*** EXTRACTED MATERIAL

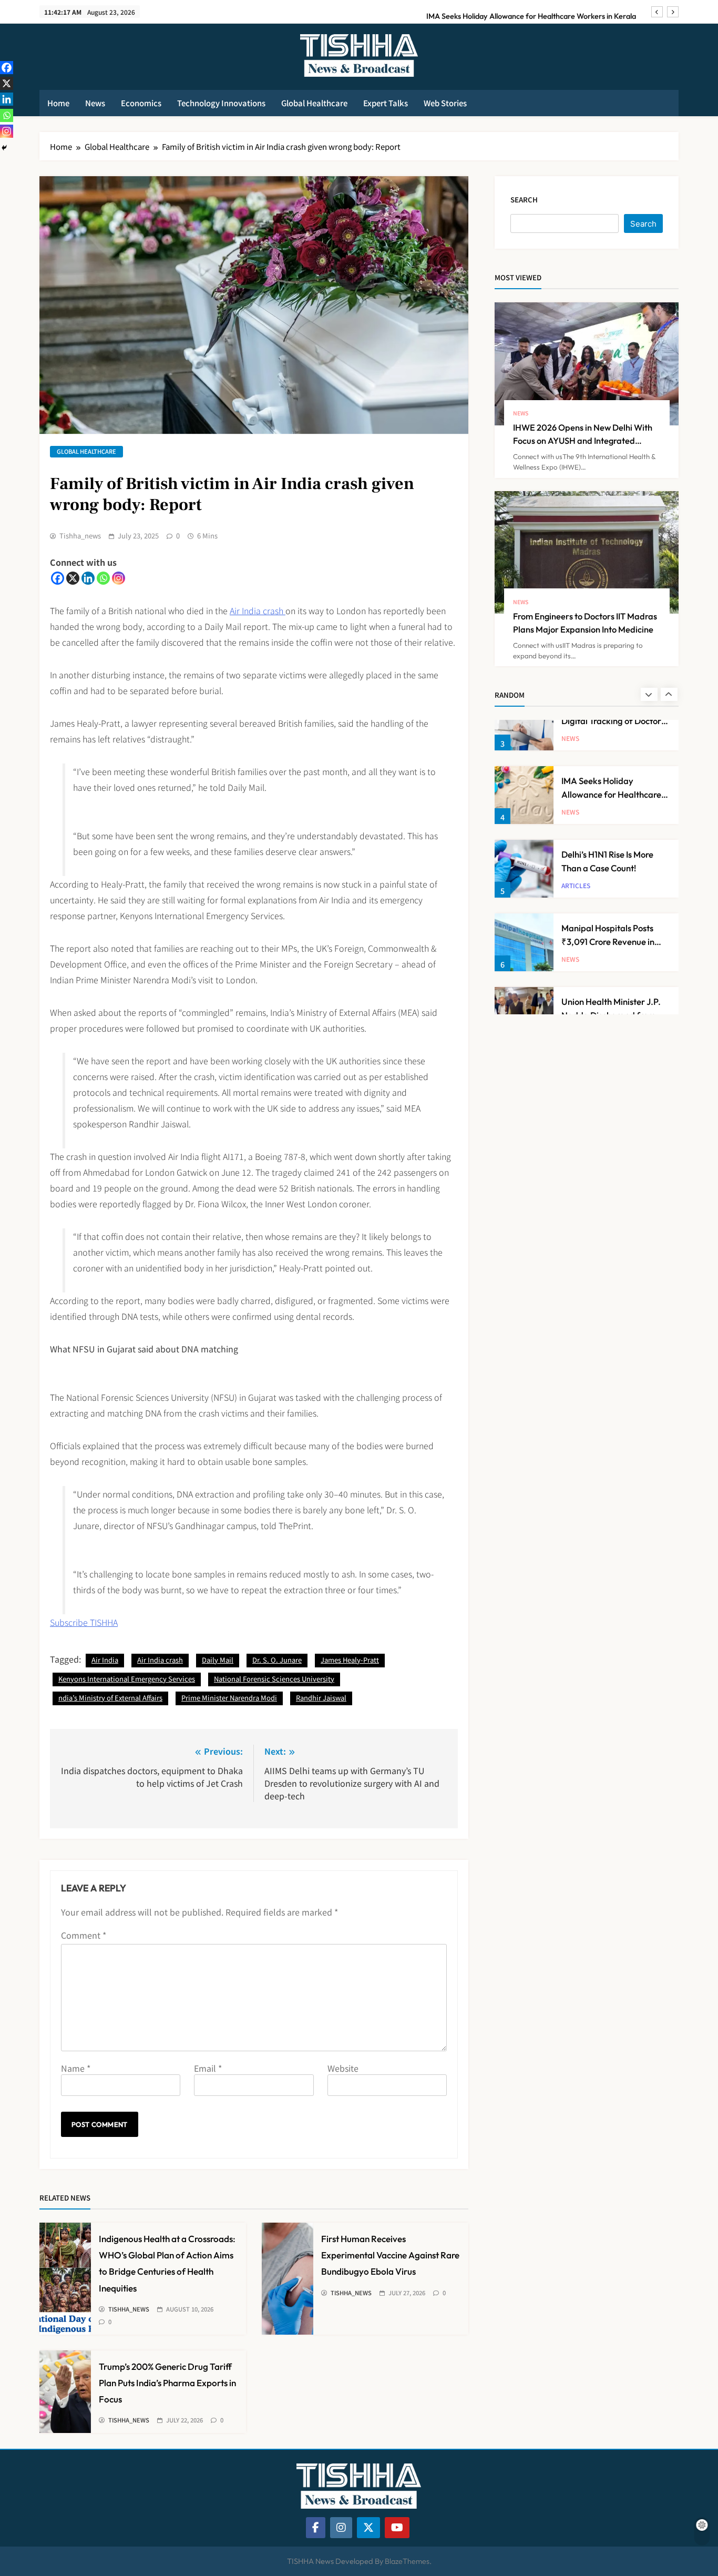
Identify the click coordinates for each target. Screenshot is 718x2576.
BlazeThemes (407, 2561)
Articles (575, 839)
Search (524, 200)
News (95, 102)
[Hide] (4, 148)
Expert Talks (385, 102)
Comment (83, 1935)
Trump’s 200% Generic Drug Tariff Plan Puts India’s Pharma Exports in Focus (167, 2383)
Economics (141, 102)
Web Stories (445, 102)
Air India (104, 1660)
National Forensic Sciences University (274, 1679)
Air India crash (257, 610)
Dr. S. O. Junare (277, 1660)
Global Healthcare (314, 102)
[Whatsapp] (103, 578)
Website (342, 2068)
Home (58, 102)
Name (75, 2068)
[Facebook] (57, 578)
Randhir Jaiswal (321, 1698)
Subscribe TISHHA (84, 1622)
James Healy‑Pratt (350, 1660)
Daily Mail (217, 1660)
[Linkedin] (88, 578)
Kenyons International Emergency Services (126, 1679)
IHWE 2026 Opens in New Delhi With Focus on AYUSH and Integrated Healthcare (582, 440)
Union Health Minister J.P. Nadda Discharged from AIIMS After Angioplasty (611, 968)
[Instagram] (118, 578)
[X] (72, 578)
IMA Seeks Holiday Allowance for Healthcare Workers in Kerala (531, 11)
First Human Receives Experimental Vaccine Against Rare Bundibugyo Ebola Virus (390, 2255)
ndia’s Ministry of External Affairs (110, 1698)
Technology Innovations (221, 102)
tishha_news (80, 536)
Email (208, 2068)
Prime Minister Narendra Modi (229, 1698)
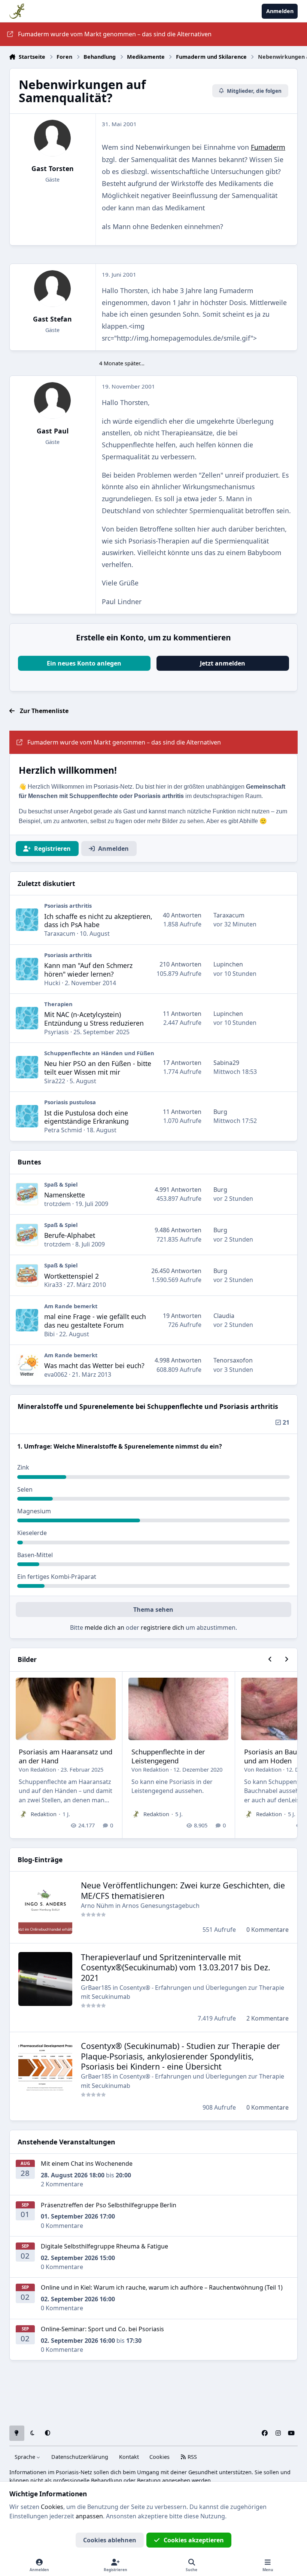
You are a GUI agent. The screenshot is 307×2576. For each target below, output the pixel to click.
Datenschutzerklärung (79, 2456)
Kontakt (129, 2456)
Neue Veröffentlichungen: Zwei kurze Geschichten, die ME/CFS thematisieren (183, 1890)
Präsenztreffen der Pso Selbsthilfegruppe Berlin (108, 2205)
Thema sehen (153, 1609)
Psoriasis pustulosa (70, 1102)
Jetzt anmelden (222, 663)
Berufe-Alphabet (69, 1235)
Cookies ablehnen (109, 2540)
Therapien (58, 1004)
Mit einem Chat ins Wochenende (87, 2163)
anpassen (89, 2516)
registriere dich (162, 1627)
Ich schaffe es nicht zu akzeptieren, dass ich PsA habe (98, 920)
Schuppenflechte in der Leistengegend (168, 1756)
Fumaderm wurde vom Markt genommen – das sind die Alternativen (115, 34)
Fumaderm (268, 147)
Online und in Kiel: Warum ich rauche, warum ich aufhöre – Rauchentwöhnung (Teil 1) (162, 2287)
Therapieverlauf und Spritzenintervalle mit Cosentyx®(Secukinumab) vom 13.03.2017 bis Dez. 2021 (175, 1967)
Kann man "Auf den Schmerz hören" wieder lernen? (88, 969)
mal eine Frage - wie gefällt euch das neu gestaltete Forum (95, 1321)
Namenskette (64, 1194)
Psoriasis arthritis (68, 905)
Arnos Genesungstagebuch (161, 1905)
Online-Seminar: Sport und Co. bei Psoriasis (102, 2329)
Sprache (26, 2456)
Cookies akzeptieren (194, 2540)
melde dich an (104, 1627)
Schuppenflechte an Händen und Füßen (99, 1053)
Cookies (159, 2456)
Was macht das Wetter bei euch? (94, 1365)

******
*** EXTRACTED MATERIAL

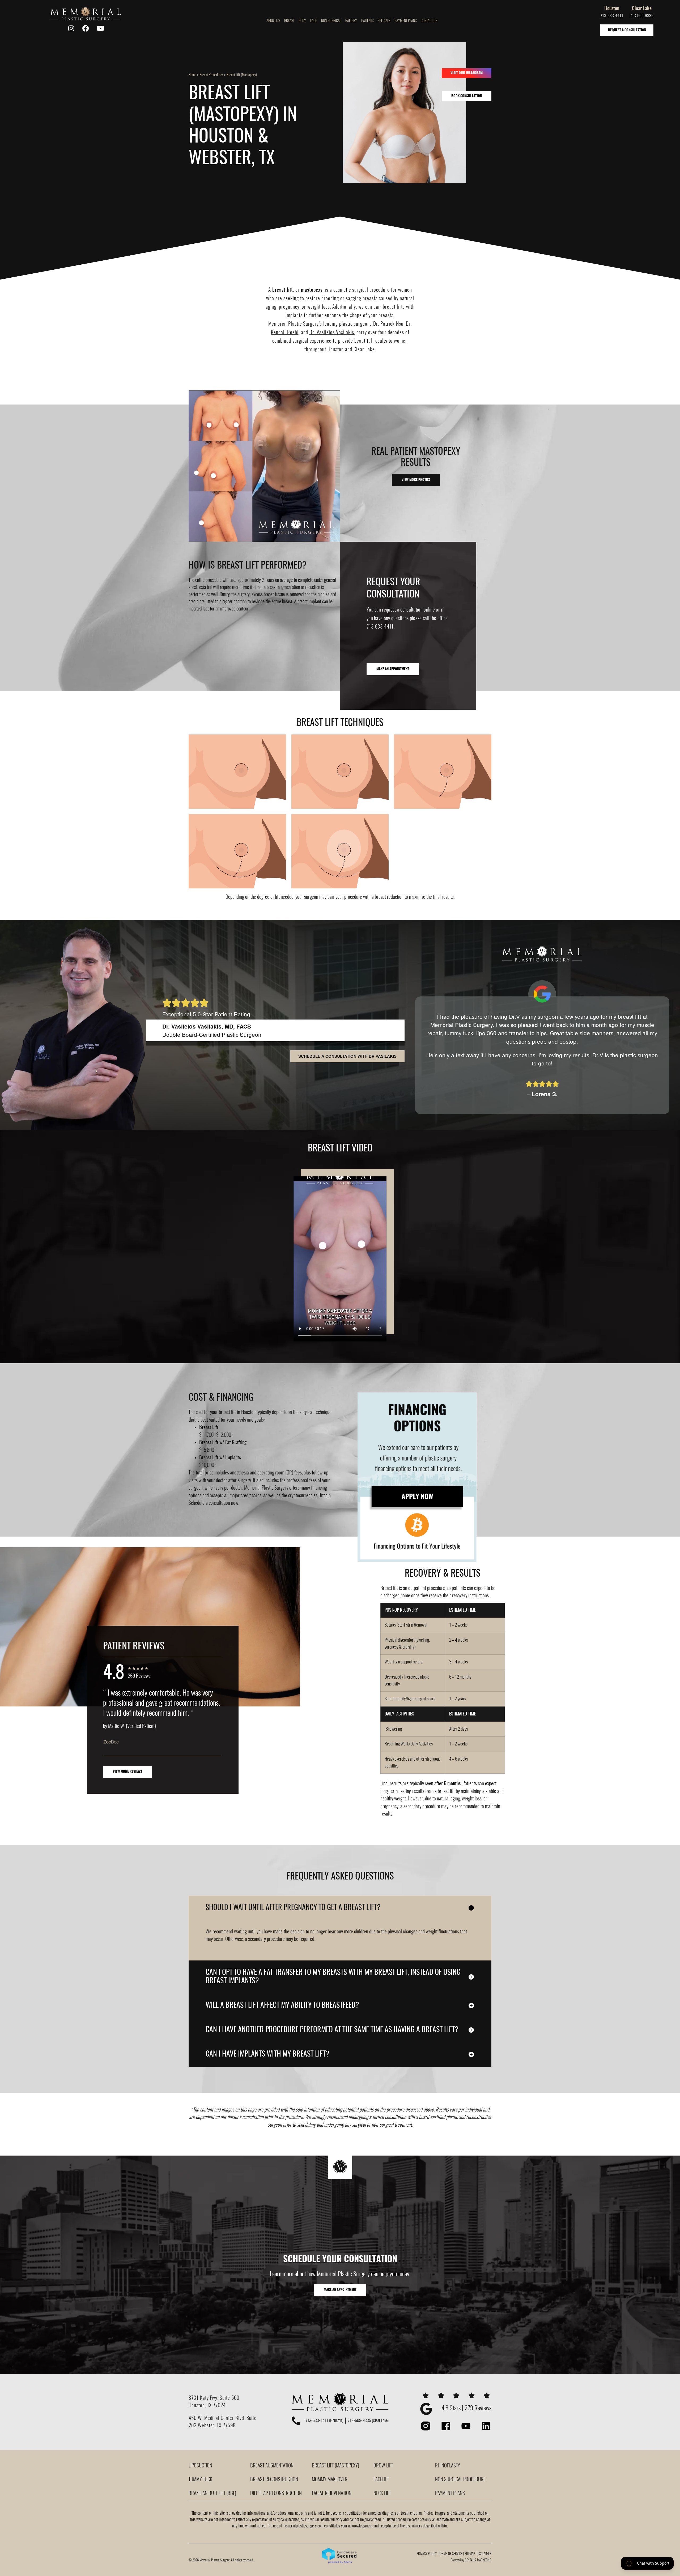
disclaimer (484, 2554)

******
*** EXTRACTED MATERIAL

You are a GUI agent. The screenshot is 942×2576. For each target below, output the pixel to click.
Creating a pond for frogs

******

**DESCRIPTION OF THE TASK:** Copy each line of the listing that carries the word "Minister".

**TASK RESPONSE:**
Union Health Minister J.P. Nadda Discharged from AIIMS After Angioplasty (611, 968)
Prime Minister Narendra Modi (229, 1698)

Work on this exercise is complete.